Hace un tiempo, en medio de una conversación sobre el whatsapp
y otros inventos modernos, una niña de ocho años, preguntó: cuándo vosotros erais pequeños, los móviles ¿como eran? ¿de madera?
La respuesta inmediata fue una sonrisa condescendiente, luego vino la explicación, después...
Cuando yo era pequeño, allá por los años setenta del pasado siglo, mi familia solía pasar algunos días de vacaciones, en verano o navidad, en casa de mis abuelos paternos, en un pueblo, que no llegaba a los doscientos vecinos, escondido en la sierra de las Villuercas, al final de una carretera sin asfaltar. Entre otras muchas cosas, recuerdo las calles de tierra, el rebaño de cabras comunal, que el pastor juntaba cada mañana, casa por casa, y entregaba cada tarde; la fuente donde llenábamos los cántaros de agua, para consumo aseo y limpieza; los colchones de lana apaleada, profundos y fríos en las noches de inverno; la lumbre en el hogar, bombillas amarillentas cuya luz no alcanzaba la despejar los rincones y candiles de aceite —también alguna linterna, que no conviene exagerar demasiado— para salir a las noches oscuras de cielos muy bien estrellados.
¿Teléfonos?
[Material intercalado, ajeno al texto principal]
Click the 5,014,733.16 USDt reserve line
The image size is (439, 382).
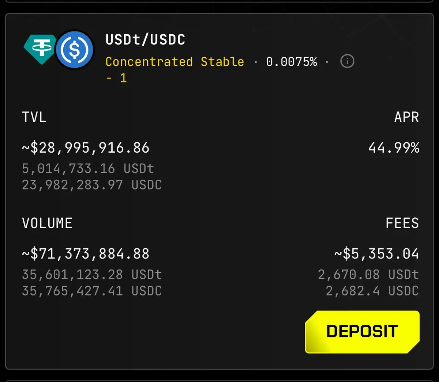point(88,168)
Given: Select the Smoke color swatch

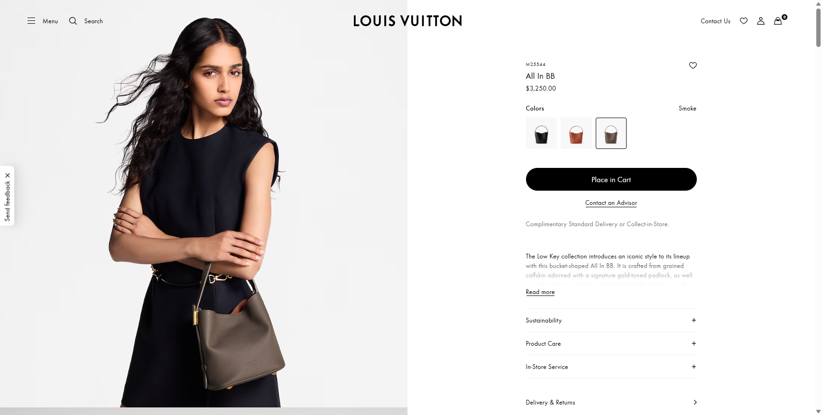Looking at the screenshot, I should click(x=611, y=133).
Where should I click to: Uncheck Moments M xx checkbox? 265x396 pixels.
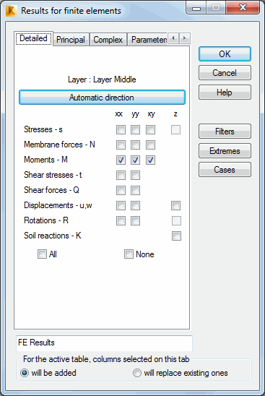121,160

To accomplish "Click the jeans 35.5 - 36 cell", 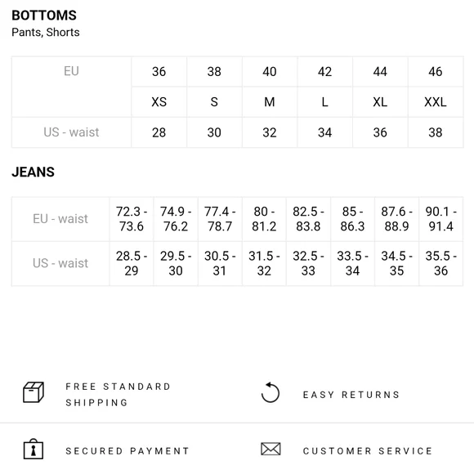I will (x=440, y=263).
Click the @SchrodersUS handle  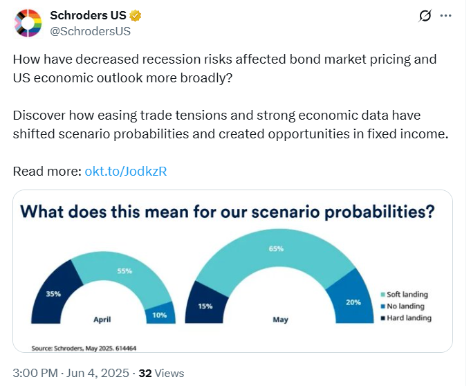[90, 31]
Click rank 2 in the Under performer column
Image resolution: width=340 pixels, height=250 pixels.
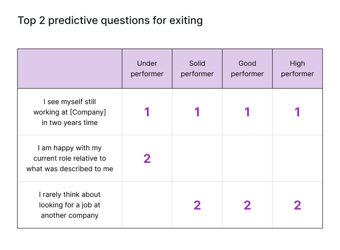click(x=147, y=159)
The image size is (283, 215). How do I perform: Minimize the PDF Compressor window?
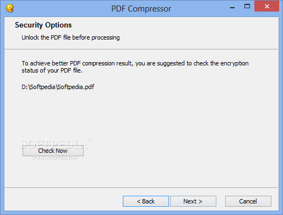click(x=232, y=8)
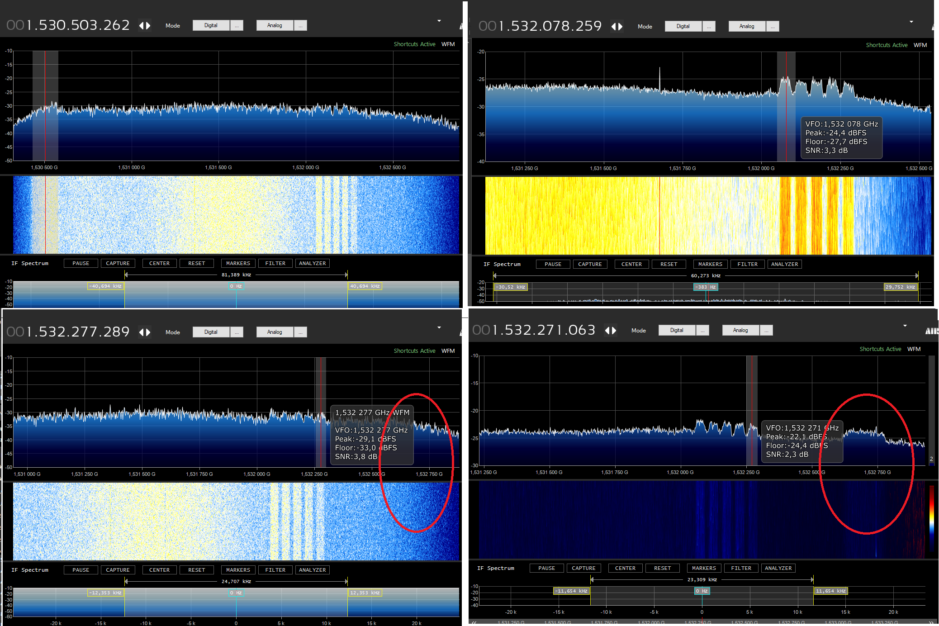Open MARKERS in the 60,273 kHz IF Spectrum bar
The height and width of the screenshot is (626, 939).
710,264
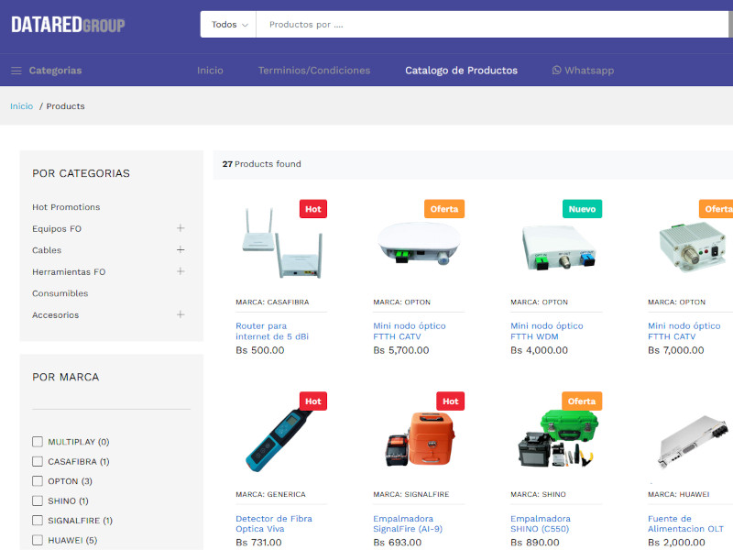The height and width of the screenshot is (550, 733).
Task: Click the Whatsapp icon in navigation
Action: point(556,71)
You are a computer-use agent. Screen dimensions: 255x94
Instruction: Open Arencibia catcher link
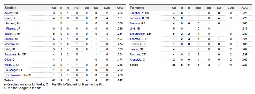point(135,60)
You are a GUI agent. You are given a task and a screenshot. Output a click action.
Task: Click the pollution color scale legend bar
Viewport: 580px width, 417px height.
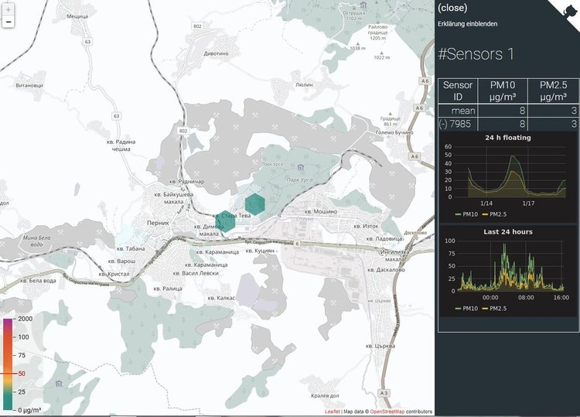(x=7, y=364)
En casa de mis abuelos, no, ni televisor, ni nevera, ni lavadora, su tecnología más avanzada consistía en una cocina de gas butano y un receptor de radio.
A ochenta quilómetros hacia el oeste, también en Cáceres, el pueblo donde vivía, en torno a cinco mil habitantes, era otra cosa, la luz eléctrica, el agua corriente, los cuartos de baño, neveras lavadoras y televisores, sin UHF, eran de uso común desde hacía tiempo, aunque también guardo en mi memoria, un panel lleno de agujeros y a unas señoritas con auriculares, atendiendo conversaciones y cambiando clavijas de un lugar a otro; nuestro primer número de teléfono, el veinte, y alguna imagen de gente gritando por la calle: ¡corre, que es conferencia!
No tardaron mucho en construir una caseta de ladrillo visto, cerca del parque, allí se instaló la primera central automática, las señoritas de los auriculares se quedaron sin trabajo, los números de teléfono pasaron de dos a seis dígitos y ya podías llamar a casi cualquier parte de España, sin necesidad de pedir hora ni salir corriendo de casa. Incluso llegó el UHF y aprendimos a cambiar de canal. Nuestro mundo, con un retraso de décadas, se ensanchaba.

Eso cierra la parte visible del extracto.